Le président de la République, le Général de corps d’armée Mamadi Doumbouya, a officiellement convoqué l’Assemblée nationale en session extraordinaire. La décision est contenue dans un décret présidentiel rendu public ce mercredi 29 juillet 2026 à la télévision nationale. Cette session s’ouvrira le vendredi 3 août 2026 à 10 heures et portera exclusivement sur des dossiers législatifs jugés prioritaires. Les députés seront appelés à examiner et à ratifier les ordonnances transmises par le Gouvernement, conformément aux dispositions en vigueur.
Au cours de ces travaux, les parlementaires se pencheront également sur un projet de loi d’habilitation.
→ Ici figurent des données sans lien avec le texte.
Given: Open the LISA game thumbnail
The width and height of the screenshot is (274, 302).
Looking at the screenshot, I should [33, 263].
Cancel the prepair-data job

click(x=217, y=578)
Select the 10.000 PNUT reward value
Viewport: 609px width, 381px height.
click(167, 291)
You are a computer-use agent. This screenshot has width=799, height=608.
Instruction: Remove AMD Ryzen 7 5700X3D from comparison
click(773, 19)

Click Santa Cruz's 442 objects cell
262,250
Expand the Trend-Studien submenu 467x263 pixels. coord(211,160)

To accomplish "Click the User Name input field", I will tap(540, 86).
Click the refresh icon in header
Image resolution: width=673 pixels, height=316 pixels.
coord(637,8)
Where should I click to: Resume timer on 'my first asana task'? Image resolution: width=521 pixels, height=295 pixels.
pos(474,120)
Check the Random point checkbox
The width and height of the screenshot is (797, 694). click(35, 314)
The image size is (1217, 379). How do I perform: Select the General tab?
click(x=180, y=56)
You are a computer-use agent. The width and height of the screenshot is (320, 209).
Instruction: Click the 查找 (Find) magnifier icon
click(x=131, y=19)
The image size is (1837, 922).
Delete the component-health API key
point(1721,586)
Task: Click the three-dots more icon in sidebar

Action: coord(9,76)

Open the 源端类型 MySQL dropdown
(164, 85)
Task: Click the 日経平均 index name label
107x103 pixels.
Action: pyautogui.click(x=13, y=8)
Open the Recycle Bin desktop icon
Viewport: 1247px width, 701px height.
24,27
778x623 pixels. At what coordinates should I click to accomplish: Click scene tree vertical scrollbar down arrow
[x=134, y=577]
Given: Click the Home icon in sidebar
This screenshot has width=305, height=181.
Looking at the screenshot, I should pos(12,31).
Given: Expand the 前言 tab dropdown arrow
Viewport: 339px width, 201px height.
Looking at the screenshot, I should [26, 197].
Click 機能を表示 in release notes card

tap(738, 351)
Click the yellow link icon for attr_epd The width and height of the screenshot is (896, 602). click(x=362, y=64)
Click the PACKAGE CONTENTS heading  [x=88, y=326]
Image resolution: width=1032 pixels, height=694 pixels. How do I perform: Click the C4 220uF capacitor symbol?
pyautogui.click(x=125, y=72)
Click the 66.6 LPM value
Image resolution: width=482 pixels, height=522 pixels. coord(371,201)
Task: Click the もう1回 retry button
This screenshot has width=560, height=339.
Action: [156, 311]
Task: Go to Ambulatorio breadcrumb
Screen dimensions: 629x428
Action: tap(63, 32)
Ce texte vise à autoriser le chef de l’État à prendre, par voie d’ordonnances, des mesures relevant du domaine de la loi pendant la période des vacances parlementaires. Si elle est adoptée, cette habilitation couvrira la période allant de la date de son vote jusqu’au 5 octobre 2026.
Le décret présidentiel s’appuie notamment sur les articles 96 et 97 de la Constitution du 22 septembre 1959, ainsi que sur l’article 68 de la loi organique portant règlement intérieur de l’Assemblée nationale. Il précise que cette convocation répond à la nécessité d’assurer la continuité de l’action législative durant la suspension des travaux ordinaires du Parlement, à la suite d’une demande formulée par le Bureau de l’institution.
L’ordre du jour est strictement limité à deux axes majeurs :
- L’examen et la ratification des ordonnances transmises par le Gouvernement ;
- L’examen et l’adoption du projet de loi d’habilitation autorisant le chef de l’État à légiférer par ordonnances jusqu’au 5 octobre 2026.
Conformément aux dispositions du règlement intérieur, la session extraordinaire sera close dès l’épuisement complet de cet ordre du jour.
Enfin, le décret charge le président de l’Assemblée nationale, le Premier ministre, le ministre Secrétaire général de la Présidence ainsi que le ministre Secrétaire général du Gouvernement de veiller, chacun en ce qui le concerne, à l’exécution stricte de la présente décision.